> Source data:
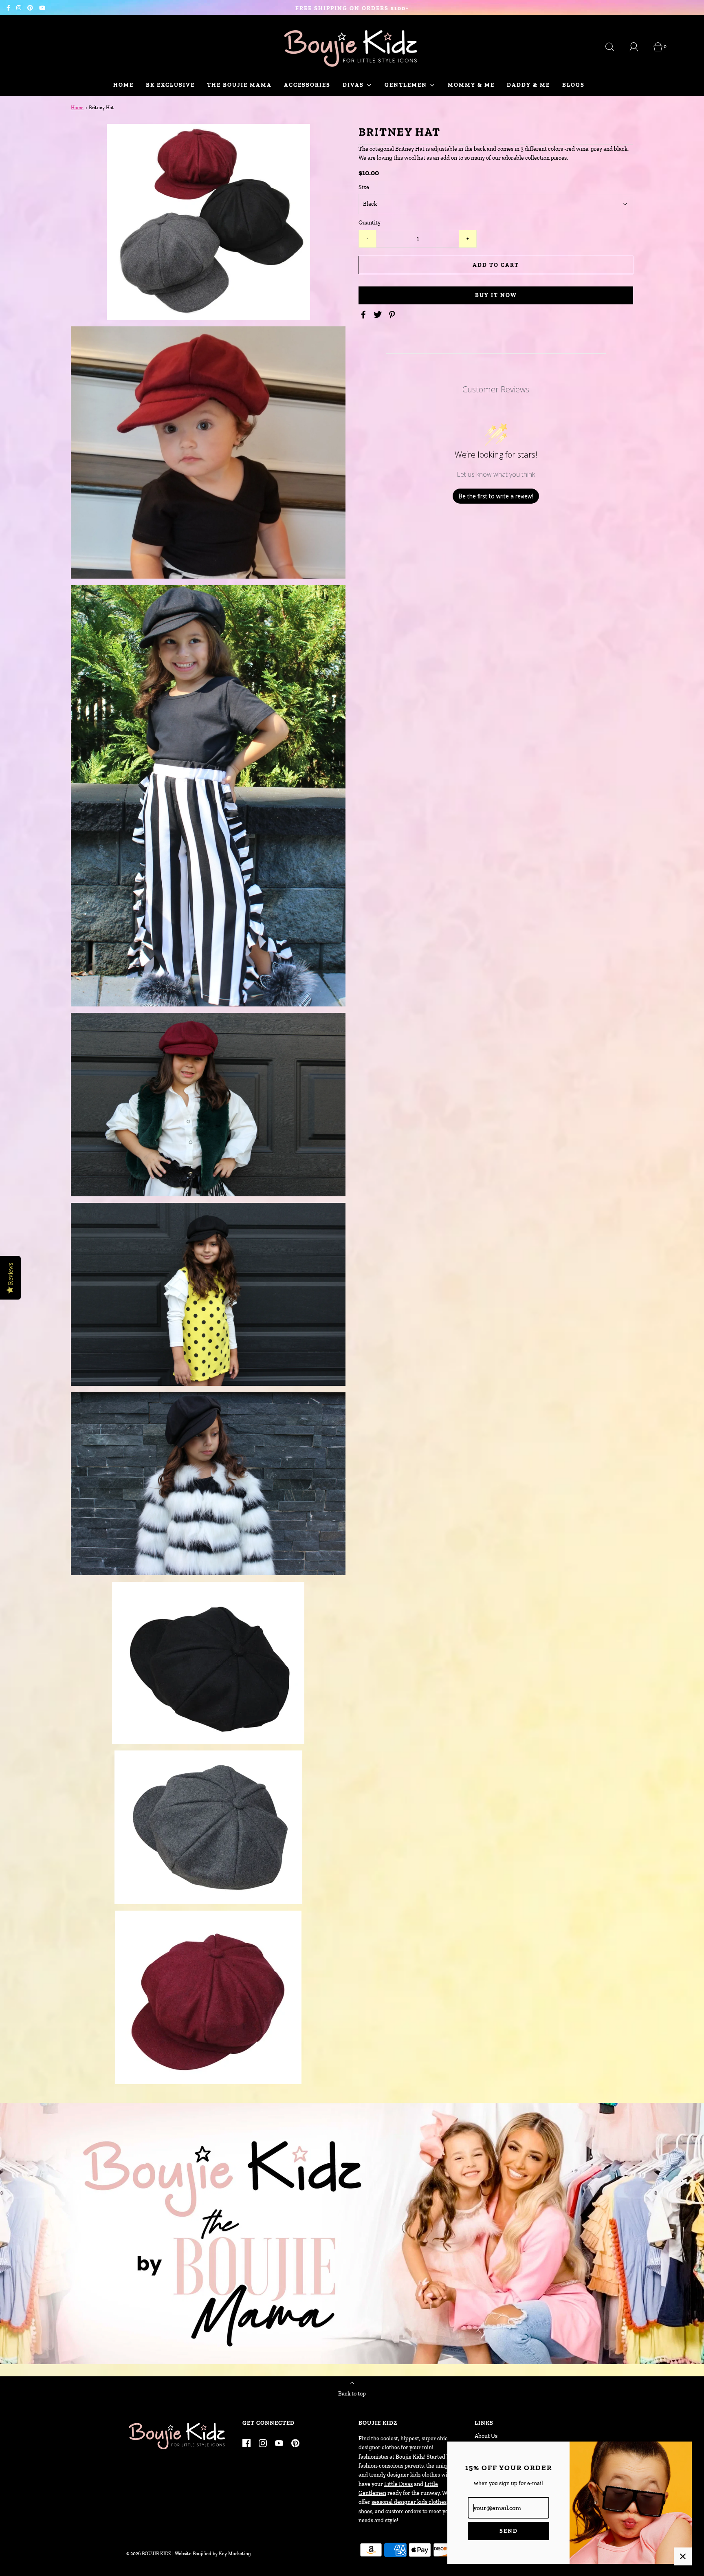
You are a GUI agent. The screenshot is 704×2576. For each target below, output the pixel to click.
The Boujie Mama (239, 84)
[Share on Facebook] (365, 314)
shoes (365, 2511)
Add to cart (496, 265)
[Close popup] (683, 2556)
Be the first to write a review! (496, 496)
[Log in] (638, 47)
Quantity (370, 223)
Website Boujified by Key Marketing (213, 2553)
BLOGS (573, 84)
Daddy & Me (528, 84)
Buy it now (496, 295)
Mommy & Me (471, 84)
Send (508, 2531)
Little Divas (398, 2484)
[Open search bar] (614, 47)
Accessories (307, 84)
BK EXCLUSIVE (170, 84)
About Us (486, 2436)
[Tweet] (379, 314)
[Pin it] (393, 314)
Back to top (352, 2393)
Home (123, 84)
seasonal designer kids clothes (409, 2502)
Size (364, 187)
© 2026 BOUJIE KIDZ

> Description of the task:
For every entry, return its exact wording and leave out any image.

> Output below:
You are a GUI agent. The screenshot is 704×2576. For each target below, output the pixel to click.
The Boujie Mama (239, 84)
[Share on Facebook] (365, 314)
shoes (365, 2511)
Add to cart (496, 265)
[Close popup] (683, 2556)
Be the first to write a review! (496, 496)
[Log in] (638, 47)
Quantity (370, 223)
Website Boujified by Key Marketing (213, 2553)
BLOGS (573, 84)
Daddy & Me (528, 84)
Buy it now (496, 295)
Mommy & Me (471, 84)
Send (508, 2531)
Little Divas (398, 2484)
[Open search bar] (614, 47)
Accessories (307, 84)
BK EXCLUSIVE (170, 84)
About Us (486, 2436)
[Tweet] (379, 314)
[Pin it] (393, 314)
Back to top (352, 2393)
Home (123, 84)
seasonal designer kids clothes (409, 2502)
Size (364, 187)
© 2026 BOUJIE KIDZ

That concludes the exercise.